Que la caza es una actividad cruel y sangrienta parece estar fuera de toda duda. Según la definición del DRAE implica la muerte o captura del animal perseguido, y eso es sangriento, en un caso, o cruel, en el otro. Que la caza sea un deporte o, al menos se pueda considerar como tal, puede ser discutible, sin embargo es una actividad regulada, constituida en federaciones y reglada por el Ministerio de Educación, Cultura y Deporte por medio de la Ley 19/1990 de actividades deportivas.
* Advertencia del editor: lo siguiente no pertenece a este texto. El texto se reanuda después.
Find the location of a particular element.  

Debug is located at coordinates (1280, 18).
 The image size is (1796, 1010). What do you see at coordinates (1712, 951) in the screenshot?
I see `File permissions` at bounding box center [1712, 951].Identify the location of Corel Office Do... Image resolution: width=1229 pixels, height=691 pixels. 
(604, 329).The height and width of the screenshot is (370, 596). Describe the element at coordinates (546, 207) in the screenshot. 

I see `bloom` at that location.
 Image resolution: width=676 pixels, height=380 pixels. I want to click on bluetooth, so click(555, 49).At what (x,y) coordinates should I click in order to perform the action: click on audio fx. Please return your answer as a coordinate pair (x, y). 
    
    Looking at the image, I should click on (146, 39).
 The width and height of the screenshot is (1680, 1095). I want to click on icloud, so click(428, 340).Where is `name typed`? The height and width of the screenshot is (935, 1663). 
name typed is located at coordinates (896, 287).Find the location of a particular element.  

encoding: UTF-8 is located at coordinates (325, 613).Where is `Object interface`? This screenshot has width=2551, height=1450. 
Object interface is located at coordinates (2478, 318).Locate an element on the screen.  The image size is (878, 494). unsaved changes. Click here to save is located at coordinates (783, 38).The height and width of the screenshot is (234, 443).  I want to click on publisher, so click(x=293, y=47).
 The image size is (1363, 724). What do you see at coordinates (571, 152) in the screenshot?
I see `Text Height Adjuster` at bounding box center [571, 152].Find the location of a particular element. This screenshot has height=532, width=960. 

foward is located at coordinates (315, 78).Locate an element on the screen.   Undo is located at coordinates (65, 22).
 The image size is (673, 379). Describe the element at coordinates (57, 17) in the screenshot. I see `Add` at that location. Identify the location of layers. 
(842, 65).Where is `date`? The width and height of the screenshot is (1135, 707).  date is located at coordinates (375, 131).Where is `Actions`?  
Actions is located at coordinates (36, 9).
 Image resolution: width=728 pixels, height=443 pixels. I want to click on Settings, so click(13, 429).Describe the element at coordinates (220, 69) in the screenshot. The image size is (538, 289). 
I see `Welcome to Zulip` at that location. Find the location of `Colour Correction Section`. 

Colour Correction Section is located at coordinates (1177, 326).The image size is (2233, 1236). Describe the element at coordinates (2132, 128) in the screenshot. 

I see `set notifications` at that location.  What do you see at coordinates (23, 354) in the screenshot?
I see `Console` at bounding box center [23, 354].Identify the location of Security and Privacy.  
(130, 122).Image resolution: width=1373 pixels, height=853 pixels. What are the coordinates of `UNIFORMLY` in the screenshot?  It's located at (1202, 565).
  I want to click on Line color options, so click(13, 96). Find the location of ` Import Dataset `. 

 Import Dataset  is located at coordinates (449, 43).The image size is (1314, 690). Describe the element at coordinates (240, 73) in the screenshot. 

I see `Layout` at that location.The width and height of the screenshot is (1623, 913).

En la web de la Real Federación Española de Caza (RFEC), dentro del apartado "¿qué es la caza?", y después de algunas vaguedades románticas sobre la actividad cinegética y alguna foto de animales muertos y sus verdugos, encontramos una definición de lo que supone esta práctica: "Por otro lado, la actividad cinegética es el entramado social que provoca. El levantarse de madrugada y quedar con los amigos (...). Es viajar con los amigos, es dormir en el hotel junto a ellos." Y esto está muy bien. No tenemos nada que reprochar a esos amigos que madrugan para encontrarse, conversar y salir al campo. Bueno, nada salvo que, como es el caso, lo hagan armados y con afán de arrebatar la vida a otros seres. Nada salvo, y esto es lo más importante, quiénes sean esos amigos, qué entramado social supongan y qué clase de conversaciones mantengan. Porque, y parece que esto se le ha escapado a la RFEC, la caza (particularmente la caza mayor, es cierto) suele ser lugar de encuentro de corruptos y poderosos. Suele coincidir con el momento génico de los grandes desmanes económicos, arreglos bajo mano y corruptelas sin fin.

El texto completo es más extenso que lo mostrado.